Uvira, le malade aux mains des psychosociaux et des socioéconomistes
Comment le théâtre de SFCG soigne les malades d’Uvira (4)
(Par Kléber Kungu, envoyé spécial à Uvira/Sud-Kivu)
Les malades, Uvira, comme le reste du Sud-Kivu, en compte plusieurs milliers. Des malades de toute sorte. Autant de malades, autant de traitants. Nous en avons rencontré un à Luvungi (une localité entre Uvira et Kamanyola) : un psychosocial, Search For Common Ground, RDC [Recherche d’un terrain d’entente, NDLR], appuyé par le HCR. Son médicament le plus redoutable, c’est le théâtre. Par lequel il véhicule le message qui essaie de guérir tant de plaies qui rongent les populations civiles d’Uvira. A notre arrivée, une banderole surplombait l’endroit où se produisait le groupe théâtral et disait ceci en swahili : « Jirani ni ndugu. Je unakubali maneno nayo ? » [Le voisin, c’est mon frère. Pourquoi tu acceptes ça ?, NDLR] Ca veut dire les violences, les viols, les pillages…

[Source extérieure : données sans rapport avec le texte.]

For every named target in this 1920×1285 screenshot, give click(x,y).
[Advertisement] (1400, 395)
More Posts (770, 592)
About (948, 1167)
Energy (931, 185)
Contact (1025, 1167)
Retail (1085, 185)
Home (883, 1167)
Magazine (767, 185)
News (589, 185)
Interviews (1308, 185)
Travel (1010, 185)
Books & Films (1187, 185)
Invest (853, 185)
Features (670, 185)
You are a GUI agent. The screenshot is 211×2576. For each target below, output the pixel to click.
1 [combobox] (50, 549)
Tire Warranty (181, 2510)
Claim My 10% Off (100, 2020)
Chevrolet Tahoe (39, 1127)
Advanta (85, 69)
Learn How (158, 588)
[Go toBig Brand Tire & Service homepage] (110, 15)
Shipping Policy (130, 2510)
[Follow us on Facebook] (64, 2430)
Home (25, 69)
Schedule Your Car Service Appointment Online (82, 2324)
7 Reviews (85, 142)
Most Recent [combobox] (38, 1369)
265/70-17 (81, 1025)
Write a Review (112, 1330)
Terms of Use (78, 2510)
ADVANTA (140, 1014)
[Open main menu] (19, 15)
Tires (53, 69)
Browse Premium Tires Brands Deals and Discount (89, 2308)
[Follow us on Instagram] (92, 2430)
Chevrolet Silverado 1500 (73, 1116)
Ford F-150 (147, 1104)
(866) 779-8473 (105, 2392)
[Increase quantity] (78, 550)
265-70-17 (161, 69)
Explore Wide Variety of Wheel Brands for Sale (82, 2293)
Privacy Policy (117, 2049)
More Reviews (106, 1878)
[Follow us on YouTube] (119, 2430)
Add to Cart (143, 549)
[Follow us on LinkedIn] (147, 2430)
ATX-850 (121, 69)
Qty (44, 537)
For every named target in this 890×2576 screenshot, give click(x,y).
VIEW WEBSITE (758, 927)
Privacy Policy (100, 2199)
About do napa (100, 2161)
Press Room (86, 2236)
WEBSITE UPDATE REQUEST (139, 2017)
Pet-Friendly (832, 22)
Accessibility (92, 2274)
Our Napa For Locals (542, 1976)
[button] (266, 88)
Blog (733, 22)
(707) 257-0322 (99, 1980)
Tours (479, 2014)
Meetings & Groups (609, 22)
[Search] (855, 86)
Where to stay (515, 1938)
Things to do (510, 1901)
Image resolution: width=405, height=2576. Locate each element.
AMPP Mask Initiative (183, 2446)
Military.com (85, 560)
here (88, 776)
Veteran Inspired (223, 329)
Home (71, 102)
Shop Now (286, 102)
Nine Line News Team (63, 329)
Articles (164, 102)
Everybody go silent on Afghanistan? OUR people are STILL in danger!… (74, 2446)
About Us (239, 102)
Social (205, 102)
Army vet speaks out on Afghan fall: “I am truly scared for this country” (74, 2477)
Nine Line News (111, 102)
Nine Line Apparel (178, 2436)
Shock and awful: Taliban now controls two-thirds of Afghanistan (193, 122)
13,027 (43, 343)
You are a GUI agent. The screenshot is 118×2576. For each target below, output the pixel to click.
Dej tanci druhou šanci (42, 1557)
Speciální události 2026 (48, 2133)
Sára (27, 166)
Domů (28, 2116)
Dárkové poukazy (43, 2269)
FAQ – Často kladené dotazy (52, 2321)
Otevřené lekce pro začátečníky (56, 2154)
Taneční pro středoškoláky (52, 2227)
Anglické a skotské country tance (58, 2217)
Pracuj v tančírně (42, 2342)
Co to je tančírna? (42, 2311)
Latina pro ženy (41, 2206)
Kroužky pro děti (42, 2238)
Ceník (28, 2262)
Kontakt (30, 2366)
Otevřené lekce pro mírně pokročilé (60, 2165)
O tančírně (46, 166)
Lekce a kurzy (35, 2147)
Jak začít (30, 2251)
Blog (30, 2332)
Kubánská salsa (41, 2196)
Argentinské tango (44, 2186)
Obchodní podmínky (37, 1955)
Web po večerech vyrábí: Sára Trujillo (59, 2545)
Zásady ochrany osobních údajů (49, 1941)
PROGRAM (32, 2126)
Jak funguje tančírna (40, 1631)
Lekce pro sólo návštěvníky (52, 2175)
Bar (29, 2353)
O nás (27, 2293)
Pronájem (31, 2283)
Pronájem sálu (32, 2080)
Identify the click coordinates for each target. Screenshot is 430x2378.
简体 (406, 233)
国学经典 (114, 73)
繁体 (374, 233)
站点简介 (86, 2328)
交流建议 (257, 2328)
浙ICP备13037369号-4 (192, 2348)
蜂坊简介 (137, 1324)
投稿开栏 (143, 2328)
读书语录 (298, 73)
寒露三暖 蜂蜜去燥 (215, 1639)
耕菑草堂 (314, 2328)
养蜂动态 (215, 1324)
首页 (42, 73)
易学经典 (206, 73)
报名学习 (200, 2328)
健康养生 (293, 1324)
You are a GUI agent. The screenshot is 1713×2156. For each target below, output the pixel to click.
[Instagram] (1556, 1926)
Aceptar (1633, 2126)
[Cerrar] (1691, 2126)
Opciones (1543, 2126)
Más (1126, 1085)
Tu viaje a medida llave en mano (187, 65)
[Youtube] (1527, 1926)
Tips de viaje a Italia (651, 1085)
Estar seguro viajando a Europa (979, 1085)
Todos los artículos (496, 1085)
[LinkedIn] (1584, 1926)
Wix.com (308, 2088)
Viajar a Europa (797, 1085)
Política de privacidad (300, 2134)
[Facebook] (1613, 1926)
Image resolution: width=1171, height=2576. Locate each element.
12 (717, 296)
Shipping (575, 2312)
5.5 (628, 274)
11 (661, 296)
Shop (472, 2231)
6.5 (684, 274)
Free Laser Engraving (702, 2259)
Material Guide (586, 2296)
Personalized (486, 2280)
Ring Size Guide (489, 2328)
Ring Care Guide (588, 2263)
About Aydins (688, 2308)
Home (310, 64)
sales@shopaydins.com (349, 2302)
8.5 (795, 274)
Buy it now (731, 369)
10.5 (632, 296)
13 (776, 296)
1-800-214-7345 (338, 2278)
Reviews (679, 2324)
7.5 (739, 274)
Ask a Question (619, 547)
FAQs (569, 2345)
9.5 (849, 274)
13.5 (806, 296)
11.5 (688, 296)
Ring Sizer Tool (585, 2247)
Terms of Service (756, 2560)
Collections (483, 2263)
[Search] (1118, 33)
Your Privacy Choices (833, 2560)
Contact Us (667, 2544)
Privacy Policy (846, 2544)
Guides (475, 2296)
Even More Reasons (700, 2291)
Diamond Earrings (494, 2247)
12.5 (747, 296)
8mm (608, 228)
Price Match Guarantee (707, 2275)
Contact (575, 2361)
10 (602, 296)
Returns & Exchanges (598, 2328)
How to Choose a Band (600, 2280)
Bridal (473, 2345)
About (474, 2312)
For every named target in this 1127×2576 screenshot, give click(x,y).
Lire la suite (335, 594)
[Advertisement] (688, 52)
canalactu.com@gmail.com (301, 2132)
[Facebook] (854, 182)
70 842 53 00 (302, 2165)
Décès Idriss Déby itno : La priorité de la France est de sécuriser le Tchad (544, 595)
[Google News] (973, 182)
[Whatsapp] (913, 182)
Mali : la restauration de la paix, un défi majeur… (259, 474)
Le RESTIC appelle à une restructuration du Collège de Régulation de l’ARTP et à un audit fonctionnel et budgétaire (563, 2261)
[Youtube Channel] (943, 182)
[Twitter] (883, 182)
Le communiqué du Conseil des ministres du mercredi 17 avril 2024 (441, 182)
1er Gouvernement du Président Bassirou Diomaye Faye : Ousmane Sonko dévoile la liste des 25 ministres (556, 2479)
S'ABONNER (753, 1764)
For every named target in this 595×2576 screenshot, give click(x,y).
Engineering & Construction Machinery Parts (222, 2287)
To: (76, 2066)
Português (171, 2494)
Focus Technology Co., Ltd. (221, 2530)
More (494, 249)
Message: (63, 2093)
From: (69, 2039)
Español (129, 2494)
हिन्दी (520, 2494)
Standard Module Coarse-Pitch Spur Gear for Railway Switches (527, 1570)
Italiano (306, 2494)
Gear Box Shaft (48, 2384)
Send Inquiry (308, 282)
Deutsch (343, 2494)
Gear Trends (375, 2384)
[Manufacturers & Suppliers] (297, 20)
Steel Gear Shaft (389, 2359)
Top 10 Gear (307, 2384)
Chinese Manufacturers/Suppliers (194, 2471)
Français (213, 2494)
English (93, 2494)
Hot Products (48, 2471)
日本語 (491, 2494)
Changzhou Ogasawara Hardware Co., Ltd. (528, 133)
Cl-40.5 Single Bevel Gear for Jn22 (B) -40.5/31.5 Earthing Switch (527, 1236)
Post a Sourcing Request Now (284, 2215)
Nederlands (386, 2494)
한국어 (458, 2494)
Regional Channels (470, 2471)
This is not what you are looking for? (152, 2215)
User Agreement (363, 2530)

C’est tout sourire, très concentré, manchonnant du chewing-gum, que nous avons rencontré le chef bureau de SFCG-Uvira, Alessandro Totoro. Il était en train de suivre la production de son groupe théâtral, composé de 6 acteurs, dont 4 garçons et 2 filles pour la plupart des étudiants), entouré d’une grande foule de la population de Luvungi toute joyeuse de suivre le message que le groupe lui transmettait sous forme de comédie ou d’humour. Le destinataire du message en riait à gorge déployée…
« Le voisin, c’est mon frère. Pourquoi tu acceptes ça ? » Le message en disait long sur la situation sécuritaire de cette partie de la République démocratique du Congo. L’Est est en proie, depuis plusieurs années, à des conflits de toute sorte qui écartèle la population. Au-delà de ce message, le groupe théâtral était en train de sensibiliser la population sur la prise de conscience sur certains problèmes. Par exemple, des parents dont les enfants restés au village se sont battus, pendant qu’eux étaient aux champs, sont rentrés et ont commencé à se battre à leur tour à cause de ce problème.
Ce genre de problèmes, la région en vit en nombre important au point où ils dégénèrent en conflits très aigus qui aboutissent parfois à des meurtres. Pendant la production, les acteurs font intervenir la population en lui demandant parfois des solutions pour tel ou tel problème posé. La population intervient en proposant elle-même des solutions : c’est le théâtre participatif, nous explique Alessandro Totorino.
« Le théâtre aide des gens, va-t-il nous expliquer, à être eux-mêmes acteurs du changement de leur comportement ». Le numéro un de SFCG RDC – une ONG américaine qui existe en RDC depuis 2001– estime que cette partie – le psychosocial – est souvent négligée par les humanitaires et qu’on pense plus médical, finance. « Cette partie est nécessaire, renchérit-il, dans cette déchirée pour reconstruire le tissu social pour être acteurs de leur propre destin ».
Donc, selon Alessandro Totoro, la partie psychoscociale du traitement des maux qui rongent les habitants des deux Kivu est très capitale, d’autant qu’elle les amène à chercher, par le message que véhicule les acteurs de théâtre, la solution à leurs problèmes.
Un des acteurs, assistant au programme, Mwarabu Amin Paul, va renchérir en ces termes. « Les enfants qui affectent les parents par leurs conflits et ces conflits affectent des villageois. En jouant avec la population, nous la sensibilisons sur leurs propres problèmes »I, nous a-t-il expliqué.